- **WHAT IS BEING ASKED**: Every entry below has to appear again in your reply, word for word, but no picture may.

###

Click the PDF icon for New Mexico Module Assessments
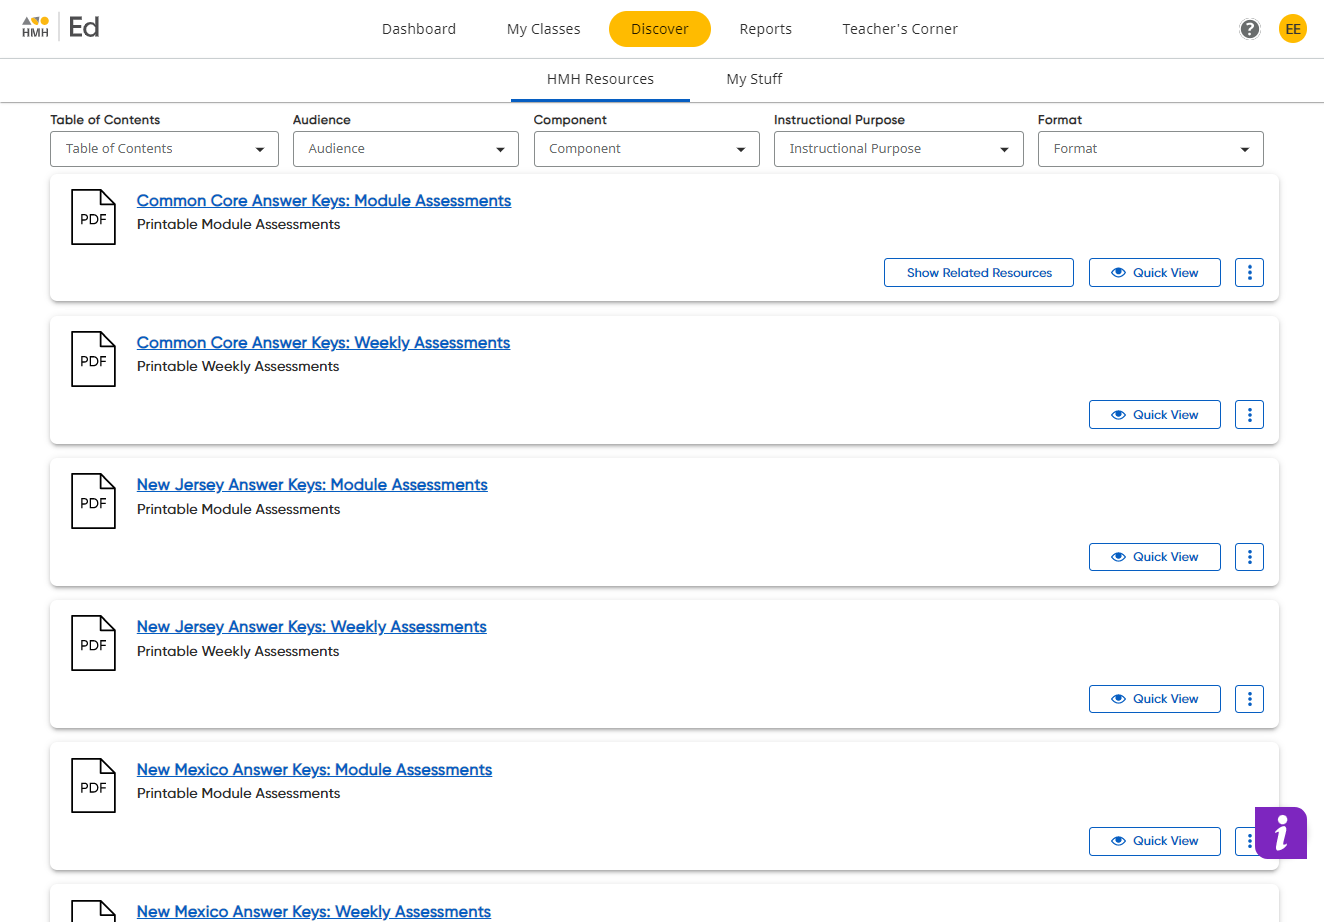The width and height of the screenshot is (1324, 922). pyautogui.click(x=93, y=785)
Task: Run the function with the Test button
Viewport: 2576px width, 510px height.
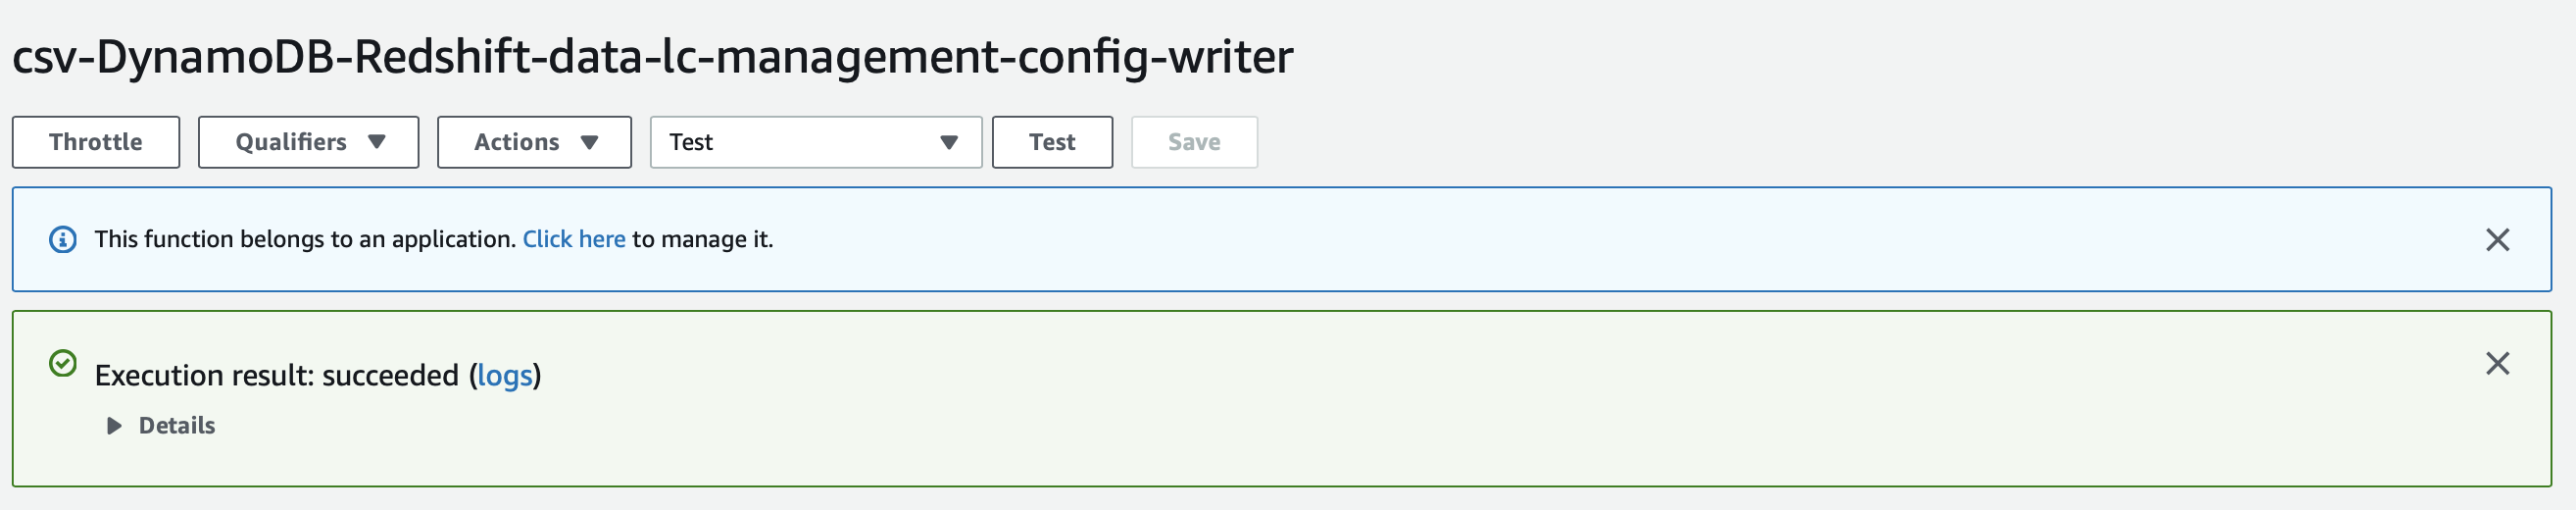Action: [x=1052, y=142]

###

- **RESULT FOR THIS TASK**:
Click the PDF icon for New Mexico Module Assessments
The width and height of the screenshot is (1324, 922). pyautogui.click(x=93, y=785)
Task: Run the function with the Test button
Viewport: 2576px width, 510px height.
Action: [x=1052, y=142]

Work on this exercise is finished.